OBJECTIVE 1: Rewrite the blog post on overcoming limiting beliefs from "It is only recently" to "and now in.", swapping "closet writer" for "secret writer".
OBJECTIVE 2: Write the next part of the blog post on overcoming limiting beliefs, picking up after its final sentence.

Updated: Dec 22, 2019
On overcoming limiting beliefs...
I. cannot. believe. I am FINALLY writing my first blog post on this website! It is a bit shameful (but okay in the words of Louise Hay "Everything is perfect and all is well"...) but I have been visualizing the creation of articles on this blog for some time now but not putting fingers to keyboard to do it. See, my story is that I was a blogger and entrepreneur some years back in the aspects of my Muggle world gifts: that of teaching, tutoring, mentoring and aiding students. I wrote blogs within that realm (feel free to peruse my LinkedIn here) and received people affirming they liked my voice and what I had to say. However, huge events happened in my life (which I will likely divulge into here in my assorted blog posts) that completely commandeered the ship of my life into a spiritual awakening and radically new uncharted waters. My previous identity took a backseat, and assimilating lots. and lots. and lots. and lots. of new spirituality knowledge took front and center stage.
It is only recently that I am finally committing to return to my calling as a communicative healer in digital print format. I have been flirting with this a lot and essentially became a "closet writer" via all my scattered journals and notebooks and my Instagram posts (feel free to peruse them here). Behind the scenes I have been writing. A lot. I have scattered chapters of books, potential digital course outlines, blog articles. You name it, and it is in a journal somewhere. But for some reason I had this consistent block of revisiting this digital world I am here and now in.
And here I am... And boy oh boy oh boy it feels good. Makes me truly wonder why I took myself on this endless sea of torture going back and forth of "Am I ready, am not I ready".. Was it worth it? In effect, I know it has been. And here's why:
It has recently become affirmed so strongly into my awareness this affirmation: "big shifts come in small packages". The synthesis of this came into my awareness as a result of repeated incidents I experienced over this week which were so subtle, so gentle, so life changing... but in effect manifested and materialized and took place within the span of less than an hour each.

STORED RECORDS:
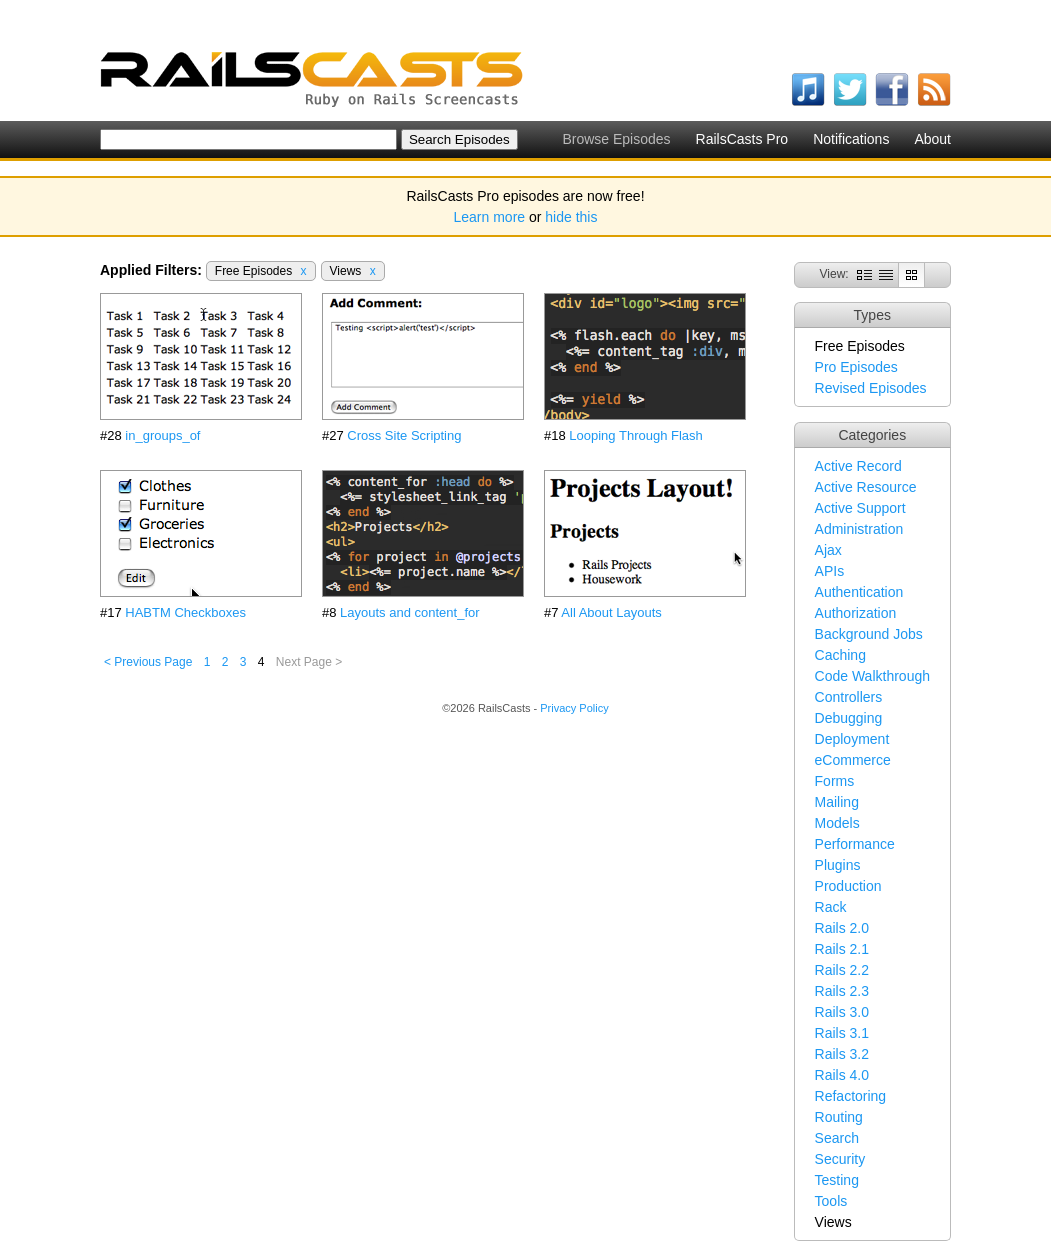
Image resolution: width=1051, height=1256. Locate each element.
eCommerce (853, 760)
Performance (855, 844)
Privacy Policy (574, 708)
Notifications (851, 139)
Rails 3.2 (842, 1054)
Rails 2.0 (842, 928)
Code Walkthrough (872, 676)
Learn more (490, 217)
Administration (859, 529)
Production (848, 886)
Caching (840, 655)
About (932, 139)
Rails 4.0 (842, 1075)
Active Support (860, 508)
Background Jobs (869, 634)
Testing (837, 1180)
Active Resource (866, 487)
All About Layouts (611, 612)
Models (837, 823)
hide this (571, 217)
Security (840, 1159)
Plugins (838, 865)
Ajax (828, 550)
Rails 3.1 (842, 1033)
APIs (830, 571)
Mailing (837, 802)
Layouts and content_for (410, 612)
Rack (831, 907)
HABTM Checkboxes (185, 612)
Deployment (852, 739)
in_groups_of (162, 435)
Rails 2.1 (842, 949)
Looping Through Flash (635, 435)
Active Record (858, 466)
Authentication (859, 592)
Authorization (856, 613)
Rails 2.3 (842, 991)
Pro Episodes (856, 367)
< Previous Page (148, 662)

TASK RESULT 1:
It is only recently that I am finally committing to return to my calling as a communicative healer in digital print format. I have been flirting with this a lot and essentially became a "secret writer" via all my scattered journals and notebooks and my Instagram posts (feel free to peruse them here). Behind the scenes I have been writing. A lot. I have scattered chapters of books, potential digital course outlines, blog articles. You name it, and it is in a journal somewhere. But for some reason I had this consistent block of revisiting this digital world I am here and now in.

TASK RESULT 2:
First, I connected with someone via Instagram who was interested in a reading (in case it isn't obvious I am a spiritual teacher and do card readings for my spiritual business; I like to channel and help you connect with your angels like whoa). Our connection was truly something angel-oriented because the synchronicities between us were absolutely magical and it became, in essence, a two way partnership of healing messages and synchronicities. It was through her casually mentioning something, and, in another way, casually demonstrating a manner of speaking that I felt like a match was lit in my brain. I just had this "aha" moment of "oh. my. goddess. that is actually a brand new way of thinking about that that I had never thought of before..."
And then in another instance, I manifested a creative coaching call with an amazing alchemist of energy, During our call, I yammered on about my desire to get myself situated into regular blogging because I KNEW this was part of my calling and my path as a communicative healer. I was frustrated with myself, with the state of my imbalance of giving and receiving, and my non-belief in this area. In that call, then, I encountered another matchstick moment where suddenly the question and answer "Well what's stopping you, really?" "Well...nothing. Actually." lit up like a spotlight across a night sky in my awareness. And, then, travelling further down this barefoot, Sagittarius-style footbridge I found myself literally visually, empathically FEELING the shift from non-belief to belief in my brain.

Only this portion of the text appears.